Malaysia Airlines (MAB) believes that traffic from China could further drive its business and will launch more new routes to capitalise on that demand.
"It is quite remarkable the number of people travelling from China to all over Southeast Asia and that looks set to grow massively over the next 10 years," says the airline's chief executive Peter Bellew in a televised interview. "Many are first or second-time travellers."
As part of its expansion into China announced in November 2016, the airline will launch 11 new routes by end-2017, representing the most number of new routes launched within a period in the carrier's history. The majority of these routes are to high growth tier two cities such as Chengdu, Chongqing, Hangzhou and Tianjin.

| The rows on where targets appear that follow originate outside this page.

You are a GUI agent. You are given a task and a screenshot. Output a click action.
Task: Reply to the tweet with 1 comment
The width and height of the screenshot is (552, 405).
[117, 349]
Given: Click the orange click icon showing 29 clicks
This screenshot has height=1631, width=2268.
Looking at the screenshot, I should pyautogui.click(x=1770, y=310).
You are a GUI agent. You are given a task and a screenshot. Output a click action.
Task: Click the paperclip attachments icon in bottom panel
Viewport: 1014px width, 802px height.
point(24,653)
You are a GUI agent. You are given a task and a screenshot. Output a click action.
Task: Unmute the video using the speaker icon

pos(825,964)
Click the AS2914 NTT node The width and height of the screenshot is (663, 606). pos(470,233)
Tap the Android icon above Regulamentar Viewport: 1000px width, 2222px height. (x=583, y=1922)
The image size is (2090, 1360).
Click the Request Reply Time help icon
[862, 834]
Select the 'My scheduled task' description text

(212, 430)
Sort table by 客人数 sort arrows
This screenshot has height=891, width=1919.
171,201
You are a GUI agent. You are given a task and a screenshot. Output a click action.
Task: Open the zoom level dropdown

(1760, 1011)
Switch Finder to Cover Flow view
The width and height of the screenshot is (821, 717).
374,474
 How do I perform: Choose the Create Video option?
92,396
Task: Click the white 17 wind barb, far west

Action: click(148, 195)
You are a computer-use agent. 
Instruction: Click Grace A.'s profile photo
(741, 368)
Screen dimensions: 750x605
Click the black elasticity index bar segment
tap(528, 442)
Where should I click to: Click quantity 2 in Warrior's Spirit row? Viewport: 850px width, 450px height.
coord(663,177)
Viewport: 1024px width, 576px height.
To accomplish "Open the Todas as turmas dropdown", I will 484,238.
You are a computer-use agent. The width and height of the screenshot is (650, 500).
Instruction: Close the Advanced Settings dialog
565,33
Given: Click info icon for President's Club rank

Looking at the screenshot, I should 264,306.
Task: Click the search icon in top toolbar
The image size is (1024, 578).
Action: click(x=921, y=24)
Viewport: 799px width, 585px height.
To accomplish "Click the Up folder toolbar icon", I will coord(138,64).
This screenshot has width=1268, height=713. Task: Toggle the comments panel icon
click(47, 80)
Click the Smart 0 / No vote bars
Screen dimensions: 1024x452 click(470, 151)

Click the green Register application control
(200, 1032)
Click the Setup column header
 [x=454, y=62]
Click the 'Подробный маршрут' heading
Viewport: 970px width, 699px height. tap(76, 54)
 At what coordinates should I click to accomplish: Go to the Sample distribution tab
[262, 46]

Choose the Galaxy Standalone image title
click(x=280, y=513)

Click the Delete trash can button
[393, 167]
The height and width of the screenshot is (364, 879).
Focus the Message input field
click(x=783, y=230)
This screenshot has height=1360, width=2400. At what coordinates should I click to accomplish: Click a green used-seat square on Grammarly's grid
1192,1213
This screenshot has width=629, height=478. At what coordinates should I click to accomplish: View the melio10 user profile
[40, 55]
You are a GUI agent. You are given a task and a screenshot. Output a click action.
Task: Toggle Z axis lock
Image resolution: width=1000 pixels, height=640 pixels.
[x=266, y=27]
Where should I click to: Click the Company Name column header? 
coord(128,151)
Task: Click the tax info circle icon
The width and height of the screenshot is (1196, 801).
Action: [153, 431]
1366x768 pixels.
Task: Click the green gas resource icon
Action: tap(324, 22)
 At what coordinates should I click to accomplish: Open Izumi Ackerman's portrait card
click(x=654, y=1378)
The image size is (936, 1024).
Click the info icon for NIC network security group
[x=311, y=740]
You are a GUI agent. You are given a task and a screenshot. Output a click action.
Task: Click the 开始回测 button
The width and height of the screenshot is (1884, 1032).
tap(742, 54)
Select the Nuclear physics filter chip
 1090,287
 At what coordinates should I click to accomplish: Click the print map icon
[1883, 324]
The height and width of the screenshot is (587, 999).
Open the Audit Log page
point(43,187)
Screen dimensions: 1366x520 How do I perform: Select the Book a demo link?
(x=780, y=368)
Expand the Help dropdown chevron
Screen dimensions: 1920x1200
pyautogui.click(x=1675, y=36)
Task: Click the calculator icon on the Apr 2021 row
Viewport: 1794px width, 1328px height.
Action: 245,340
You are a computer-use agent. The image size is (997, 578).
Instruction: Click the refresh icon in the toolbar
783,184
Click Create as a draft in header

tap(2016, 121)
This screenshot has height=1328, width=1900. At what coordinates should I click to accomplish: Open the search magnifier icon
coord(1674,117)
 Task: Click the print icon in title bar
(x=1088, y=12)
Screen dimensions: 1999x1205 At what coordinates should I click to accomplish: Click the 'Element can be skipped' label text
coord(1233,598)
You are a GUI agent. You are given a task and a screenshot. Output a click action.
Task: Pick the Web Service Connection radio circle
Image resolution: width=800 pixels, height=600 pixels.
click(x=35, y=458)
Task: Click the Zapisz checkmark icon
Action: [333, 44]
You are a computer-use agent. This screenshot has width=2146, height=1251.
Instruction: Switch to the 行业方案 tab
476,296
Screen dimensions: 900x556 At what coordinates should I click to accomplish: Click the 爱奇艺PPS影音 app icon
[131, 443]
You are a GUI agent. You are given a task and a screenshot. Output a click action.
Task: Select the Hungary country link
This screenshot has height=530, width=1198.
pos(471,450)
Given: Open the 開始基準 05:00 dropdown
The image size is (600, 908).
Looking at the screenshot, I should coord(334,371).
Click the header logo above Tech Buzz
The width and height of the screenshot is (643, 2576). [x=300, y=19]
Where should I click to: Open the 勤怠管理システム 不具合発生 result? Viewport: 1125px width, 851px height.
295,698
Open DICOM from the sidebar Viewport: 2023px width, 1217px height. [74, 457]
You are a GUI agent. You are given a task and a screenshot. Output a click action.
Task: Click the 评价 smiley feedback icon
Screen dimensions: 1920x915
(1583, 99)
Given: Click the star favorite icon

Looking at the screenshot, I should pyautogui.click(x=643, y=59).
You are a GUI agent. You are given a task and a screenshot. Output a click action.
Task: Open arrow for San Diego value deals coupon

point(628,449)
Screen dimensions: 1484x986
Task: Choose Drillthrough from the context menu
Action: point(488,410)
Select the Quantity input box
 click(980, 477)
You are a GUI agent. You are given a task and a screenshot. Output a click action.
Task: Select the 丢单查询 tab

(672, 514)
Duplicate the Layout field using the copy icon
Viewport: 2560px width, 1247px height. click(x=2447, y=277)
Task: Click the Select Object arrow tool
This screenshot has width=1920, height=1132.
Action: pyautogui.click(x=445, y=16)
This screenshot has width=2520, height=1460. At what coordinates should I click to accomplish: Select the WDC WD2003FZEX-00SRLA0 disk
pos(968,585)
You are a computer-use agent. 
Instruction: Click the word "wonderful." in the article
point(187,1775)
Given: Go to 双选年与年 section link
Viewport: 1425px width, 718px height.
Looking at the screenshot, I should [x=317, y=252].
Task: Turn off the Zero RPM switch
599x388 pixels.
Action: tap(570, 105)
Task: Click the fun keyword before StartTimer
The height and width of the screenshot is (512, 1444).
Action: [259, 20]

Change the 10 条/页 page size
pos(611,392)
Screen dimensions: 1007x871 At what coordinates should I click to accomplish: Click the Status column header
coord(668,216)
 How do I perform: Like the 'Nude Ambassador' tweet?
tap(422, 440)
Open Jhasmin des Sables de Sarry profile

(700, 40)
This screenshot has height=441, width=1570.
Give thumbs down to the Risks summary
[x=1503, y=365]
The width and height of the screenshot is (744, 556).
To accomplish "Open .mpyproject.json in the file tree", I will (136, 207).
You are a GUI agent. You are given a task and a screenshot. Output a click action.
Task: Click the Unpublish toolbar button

Bellew adds that MAB will cut capacity on its domestic routes due to the "huge price wars" between the three local carriers, and redeploy this capacity on services to China. This, he expects, will bring " much better returns".
The airline chief says he had expected a longer lead time for these routes to break even and turn profitable, and adds that load factors on many of the Chinese routes launched thus far have hit 90%.
Flightglobal schedules data shows that MAB operates to eight destinations in China: Haikou, Guangzhou, Xiamen, Fuzhou, Shanghai, Nanjing, Wuhan and Beijing.
Routes to Haikou, Nanjing, Fuzhou, Shanghai, Wuhan were part of the planned new and additional services to China.
Meanwhile, Bellew describes slots at capacity-constrained airports in Asia as being "worth a commodity". He says MAB has seen increased yield on certain routes to these airports.
"Legacy players will probably profit from that over the next five to ten years, where the infrastructure investment will be playing catch up."